Brief: Please count the lines below that hold the word "heading" and give the count without any other text.
####
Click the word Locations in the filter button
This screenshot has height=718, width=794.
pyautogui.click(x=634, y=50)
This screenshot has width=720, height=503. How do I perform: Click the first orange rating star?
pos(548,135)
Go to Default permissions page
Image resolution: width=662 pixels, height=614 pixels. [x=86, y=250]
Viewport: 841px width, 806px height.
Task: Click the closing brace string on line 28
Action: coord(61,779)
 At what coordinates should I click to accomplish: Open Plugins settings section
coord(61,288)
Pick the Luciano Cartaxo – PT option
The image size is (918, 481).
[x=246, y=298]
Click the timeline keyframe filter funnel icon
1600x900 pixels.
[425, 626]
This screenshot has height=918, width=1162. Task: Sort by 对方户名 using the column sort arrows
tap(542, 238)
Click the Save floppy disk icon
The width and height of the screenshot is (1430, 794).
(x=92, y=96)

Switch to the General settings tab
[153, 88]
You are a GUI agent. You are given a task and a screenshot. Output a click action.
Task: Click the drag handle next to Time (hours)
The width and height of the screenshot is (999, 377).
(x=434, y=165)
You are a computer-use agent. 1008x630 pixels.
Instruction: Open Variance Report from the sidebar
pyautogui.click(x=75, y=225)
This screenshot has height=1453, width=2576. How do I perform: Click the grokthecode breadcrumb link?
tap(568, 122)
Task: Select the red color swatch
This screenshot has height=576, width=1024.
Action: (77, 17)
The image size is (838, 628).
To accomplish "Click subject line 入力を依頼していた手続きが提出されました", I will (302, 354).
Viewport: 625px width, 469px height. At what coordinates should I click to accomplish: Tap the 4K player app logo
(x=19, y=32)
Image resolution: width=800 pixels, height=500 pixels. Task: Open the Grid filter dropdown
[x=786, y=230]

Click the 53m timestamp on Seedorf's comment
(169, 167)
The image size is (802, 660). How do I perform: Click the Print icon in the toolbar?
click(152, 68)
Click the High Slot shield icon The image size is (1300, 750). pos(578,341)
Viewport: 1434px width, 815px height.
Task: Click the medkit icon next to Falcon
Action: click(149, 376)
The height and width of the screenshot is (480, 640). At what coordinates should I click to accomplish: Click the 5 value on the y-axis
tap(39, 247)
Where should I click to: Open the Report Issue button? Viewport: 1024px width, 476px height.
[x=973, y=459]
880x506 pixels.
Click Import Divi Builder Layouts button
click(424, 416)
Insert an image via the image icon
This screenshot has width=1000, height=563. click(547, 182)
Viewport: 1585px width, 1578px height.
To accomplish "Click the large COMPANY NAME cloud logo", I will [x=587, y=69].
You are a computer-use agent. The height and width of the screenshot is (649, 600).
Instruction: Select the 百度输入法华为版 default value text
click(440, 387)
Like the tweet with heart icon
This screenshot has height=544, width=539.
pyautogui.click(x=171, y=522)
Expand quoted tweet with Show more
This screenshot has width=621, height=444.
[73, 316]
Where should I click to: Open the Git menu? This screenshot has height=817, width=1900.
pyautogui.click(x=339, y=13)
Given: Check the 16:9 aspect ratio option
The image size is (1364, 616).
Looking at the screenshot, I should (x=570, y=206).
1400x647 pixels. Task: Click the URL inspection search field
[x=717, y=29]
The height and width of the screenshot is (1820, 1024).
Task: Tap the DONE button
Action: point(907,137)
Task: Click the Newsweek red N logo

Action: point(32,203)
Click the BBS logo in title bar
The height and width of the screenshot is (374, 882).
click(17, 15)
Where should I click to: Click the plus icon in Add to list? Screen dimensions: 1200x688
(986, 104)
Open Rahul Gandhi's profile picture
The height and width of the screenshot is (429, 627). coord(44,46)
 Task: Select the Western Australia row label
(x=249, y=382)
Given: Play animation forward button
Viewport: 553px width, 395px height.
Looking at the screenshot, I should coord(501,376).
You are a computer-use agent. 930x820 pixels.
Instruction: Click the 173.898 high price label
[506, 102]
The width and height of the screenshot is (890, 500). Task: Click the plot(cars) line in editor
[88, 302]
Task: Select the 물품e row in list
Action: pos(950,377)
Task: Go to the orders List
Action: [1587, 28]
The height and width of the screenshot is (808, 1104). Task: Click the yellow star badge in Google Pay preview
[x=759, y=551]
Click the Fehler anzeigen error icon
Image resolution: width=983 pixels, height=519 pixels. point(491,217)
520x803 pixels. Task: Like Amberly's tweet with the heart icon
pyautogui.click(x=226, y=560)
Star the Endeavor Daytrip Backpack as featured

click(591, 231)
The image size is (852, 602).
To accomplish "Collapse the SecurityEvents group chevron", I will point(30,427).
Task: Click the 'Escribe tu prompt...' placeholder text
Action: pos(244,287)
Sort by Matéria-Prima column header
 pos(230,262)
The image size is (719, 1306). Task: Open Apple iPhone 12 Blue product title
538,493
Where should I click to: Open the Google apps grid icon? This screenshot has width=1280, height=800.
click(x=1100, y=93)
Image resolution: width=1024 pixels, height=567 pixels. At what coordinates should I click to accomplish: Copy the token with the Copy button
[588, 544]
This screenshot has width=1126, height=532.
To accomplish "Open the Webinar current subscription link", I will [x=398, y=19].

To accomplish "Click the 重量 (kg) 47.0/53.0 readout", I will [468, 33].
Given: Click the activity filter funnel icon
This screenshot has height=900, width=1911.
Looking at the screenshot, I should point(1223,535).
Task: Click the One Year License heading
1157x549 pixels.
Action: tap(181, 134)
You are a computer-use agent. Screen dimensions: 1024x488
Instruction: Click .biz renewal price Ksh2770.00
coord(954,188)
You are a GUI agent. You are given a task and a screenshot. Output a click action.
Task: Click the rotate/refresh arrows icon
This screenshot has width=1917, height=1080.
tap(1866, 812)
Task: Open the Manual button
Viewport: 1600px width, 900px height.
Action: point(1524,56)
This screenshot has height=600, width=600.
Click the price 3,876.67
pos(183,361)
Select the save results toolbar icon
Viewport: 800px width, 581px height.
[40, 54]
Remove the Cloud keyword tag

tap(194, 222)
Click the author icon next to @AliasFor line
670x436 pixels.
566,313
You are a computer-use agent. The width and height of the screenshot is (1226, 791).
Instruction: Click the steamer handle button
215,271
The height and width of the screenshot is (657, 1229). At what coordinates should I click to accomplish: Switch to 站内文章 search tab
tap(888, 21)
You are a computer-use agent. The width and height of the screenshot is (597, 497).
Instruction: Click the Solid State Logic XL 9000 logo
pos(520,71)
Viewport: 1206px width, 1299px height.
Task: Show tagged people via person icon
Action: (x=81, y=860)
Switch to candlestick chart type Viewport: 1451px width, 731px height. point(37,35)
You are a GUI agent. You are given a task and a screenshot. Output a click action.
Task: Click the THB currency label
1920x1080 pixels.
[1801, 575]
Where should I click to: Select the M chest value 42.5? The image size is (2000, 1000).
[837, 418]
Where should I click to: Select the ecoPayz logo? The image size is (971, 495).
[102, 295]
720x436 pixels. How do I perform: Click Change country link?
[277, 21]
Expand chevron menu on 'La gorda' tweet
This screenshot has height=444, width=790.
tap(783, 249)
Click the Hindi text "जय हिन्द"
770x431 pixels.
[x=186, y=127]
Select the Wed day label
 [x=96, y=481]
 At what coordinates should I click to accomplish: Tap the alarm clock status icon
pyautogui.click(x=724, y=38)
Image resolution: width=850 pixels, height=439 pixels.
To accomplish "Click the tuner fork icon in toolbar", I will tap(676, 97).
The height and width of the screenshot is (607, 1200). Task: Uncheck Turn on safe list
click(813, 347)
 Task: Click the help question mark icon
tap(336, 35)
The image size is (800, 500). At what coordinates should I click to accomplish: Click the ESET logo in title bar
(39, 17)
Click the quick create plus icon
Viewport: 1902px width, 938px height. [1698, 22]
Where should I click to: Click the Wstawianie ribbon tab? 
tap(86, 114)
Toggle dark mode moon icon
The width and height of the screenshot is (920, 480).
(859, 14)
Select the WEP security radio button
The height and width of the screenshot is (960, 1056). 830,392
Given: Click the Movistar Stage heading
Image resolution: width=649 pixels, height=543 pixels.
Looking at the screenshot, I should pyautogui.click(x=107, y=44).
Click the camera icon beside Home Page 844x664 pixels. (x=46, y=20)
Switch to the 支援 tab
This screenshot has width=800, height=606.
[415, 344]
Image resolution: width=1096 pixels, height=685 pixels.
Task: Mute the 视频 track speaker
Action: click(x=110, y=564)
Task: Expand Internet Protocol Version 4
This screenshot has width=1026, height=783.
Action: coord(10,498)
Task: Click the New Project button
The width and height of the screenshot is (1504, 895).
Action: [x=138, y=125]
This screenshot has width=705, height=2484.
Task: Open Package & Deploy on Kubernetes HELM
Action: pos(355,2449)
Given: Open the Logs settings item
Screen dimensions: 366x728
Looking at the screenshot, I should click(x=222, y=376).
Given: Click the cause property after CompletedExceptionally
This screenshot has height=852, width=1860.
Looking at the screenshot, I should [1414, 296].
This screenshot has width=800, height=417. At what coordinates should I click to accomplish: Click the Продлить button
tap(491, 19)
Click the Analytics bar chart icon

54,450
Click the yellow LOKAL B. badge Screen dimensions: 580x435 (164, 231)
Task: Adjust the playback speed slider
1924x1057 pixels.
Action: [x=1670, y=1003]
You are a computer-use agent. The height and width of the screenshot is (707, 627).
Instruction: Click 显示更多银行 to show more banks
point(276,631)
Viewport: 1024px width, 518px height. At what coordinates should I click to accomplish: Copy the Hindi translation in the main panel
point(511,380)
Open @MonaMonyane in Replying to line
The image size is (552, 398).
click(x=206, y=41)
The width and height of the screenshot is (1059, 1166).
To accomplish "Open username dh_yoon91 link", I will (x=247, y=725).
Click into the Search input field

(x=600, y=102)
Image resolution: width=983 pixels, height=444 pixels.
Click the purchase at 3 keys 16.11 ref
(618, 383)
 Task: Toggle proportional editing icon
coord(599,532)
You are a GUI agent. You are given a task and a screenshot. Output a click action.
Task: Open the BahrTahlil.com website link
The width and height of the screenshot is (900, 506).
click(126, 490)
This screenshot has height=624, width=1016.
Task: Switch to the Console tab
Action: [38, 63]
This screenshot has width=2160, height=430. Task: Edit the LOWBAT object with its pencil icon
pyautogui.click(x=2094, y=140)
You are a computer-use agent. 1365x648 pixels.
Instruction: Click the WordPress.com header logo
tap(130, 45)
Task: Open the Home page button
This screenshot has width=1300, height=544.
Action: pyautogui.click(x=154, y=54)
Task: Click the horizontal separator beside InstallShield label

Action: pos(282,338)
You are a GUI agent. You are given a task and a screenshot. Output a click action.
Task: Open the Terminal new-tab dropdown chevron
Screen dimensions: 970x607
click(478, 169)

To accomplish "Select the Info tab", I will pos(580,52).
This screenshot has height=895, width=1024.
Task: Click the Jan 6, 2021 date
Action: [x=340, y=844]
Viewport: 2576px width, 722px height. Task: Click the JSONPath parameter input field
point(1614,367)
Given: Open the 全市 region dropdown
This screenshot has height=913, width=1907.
####
Answer box: 2